Find integer triples $(x,y,z)$ such that $2018^x=y^2+z^2+1$

To find the triples, I had some tries. First , consider $x\ge 2$, then $2018^x=0\pmod 4$. But for the right side $y^2+z^2+1$. Consider 3 situations.

• case 1. Both $y$ and $z$ are even. Then $y^2+z^2+1=1\pmod 4$.
• case 2. One of them are even, the other is odd. Then $y^2+z^2+1=2\pmod 4$.
• case 3. Both $y$ and $z$ are odd. Then $y^2+z^2+1=3\pmod 4$.

Thus for $x\ge 2$, there is no solution. Then $x=0$ or $x=1$.
Now for $x=0$, $2018^0=y^2+z^2+1$ ,then $y^2+z^2=0$, hence we have $y=0$ and $z=0$.
For $x=1$, $2018^1=y^2+z^2+1$, then my question is how to solve $y^2+z^2=2017$.
Also since I didn't learn Number Theory systematically, I don't know if I was proceeding in the right way for this question.
Lastly, Are there more general methods for problems like this?
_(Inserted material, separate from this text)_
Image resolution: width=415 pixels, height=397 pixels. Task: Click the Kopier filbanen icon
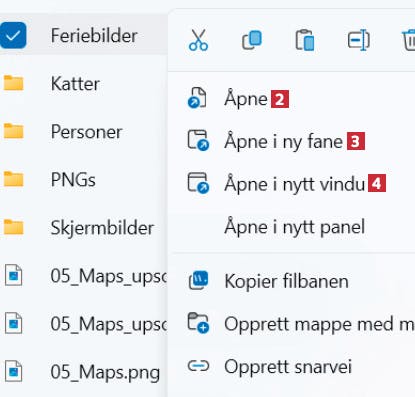click(198, 281)
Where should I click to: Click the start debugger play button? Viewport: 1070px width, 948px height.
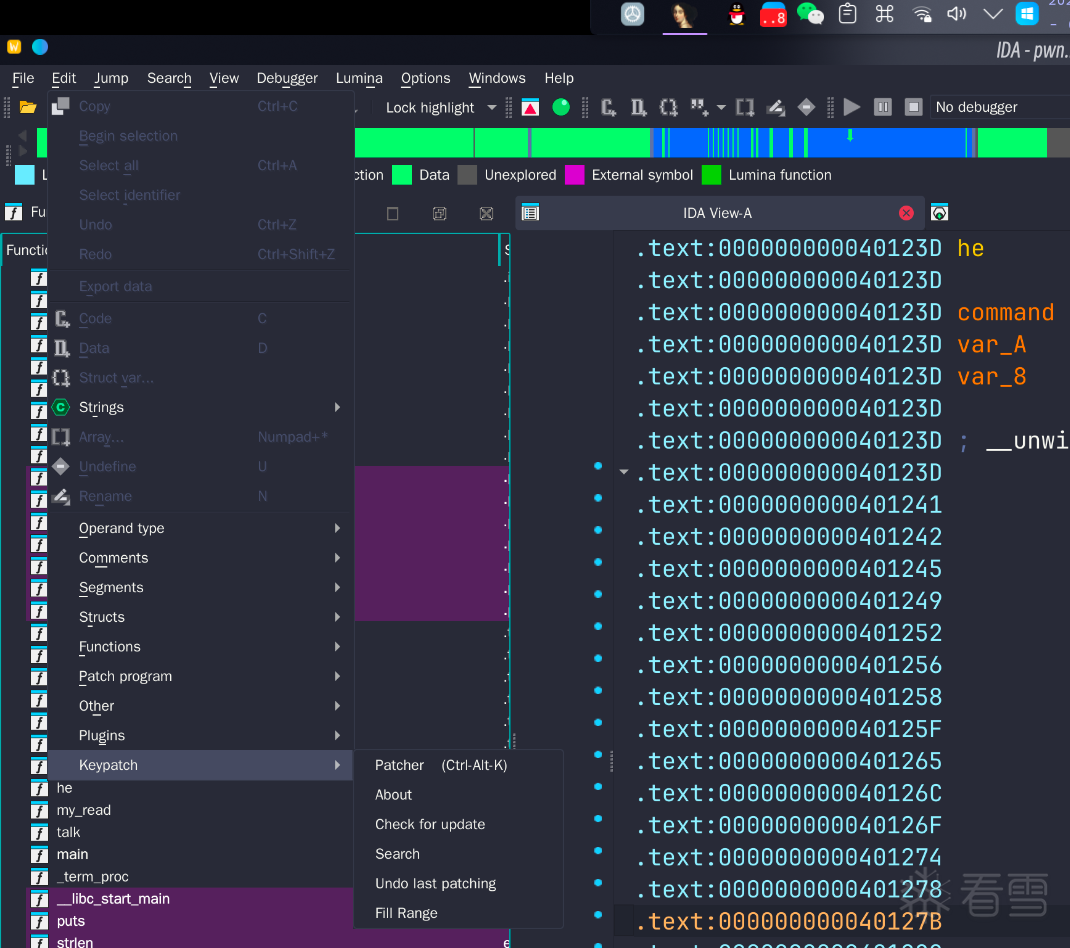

• Typesetting tip: instead of (\mod 4), which ends up with strange spacing, use \pmod 4, which has correct spacing and adds parentheses automatically (the p in pmod is for parentheses). Compare: $$5\equiv1(\mod 4)\quad\text{vs.}\quad5\equiv1\pmod 4$$ – Théophile May 14 '18 at 19:06

You have solved almost all cases. So let me add the solution for $x=1$, and exclude negative $x$. Since $2017$ is a prime which is congruent $1$ modulo $4$, it is representable as the sum of two squares. The solutions are, up to sign and order, given by $$2017=44^2+9^2,$$
$2017$ as the sum of two squares
You've done most of the work already; you might also want to explicitly exclude negative $x$. One way to find all solutions with $x=1$ without any advanced machinery is as follows:
From any solution of $2017=y^2+z^2$ we get another solution by changing the signs of $y$ and $z$ and by interchanging $y$ and $z$. So let's restrict our attention to nonnegative $y$ and $z$, where $y=2a$ is even and $z=2b+1$ is odd. Then $$2017=y^2+z^2=(2a)^2+(2b+1)^2=4a^2+4b^2+4b+1,$$ which tells us that $$a^2+b^2+b=504,$$ where $a$ and $b$ are nonnegative. Note that $b^2+b$ must be even, so also $a$ is even. This shows that $$a\leq\sqrt{504}<23\qquad\text{ and }\qquad b<\sqrt{b^2+b}\leq\sqrt{504}<23.$$ This leaves only $12$ values for $a$ to check. We can also continue by noting that $a^2\equiv0\pmod4$ and so $b^2+b\equiv0\pmod{4}$, which implies that $b$ is congruent to either $0$ or $3$ mod $4$, leaving only $11$ values for $b$ to check.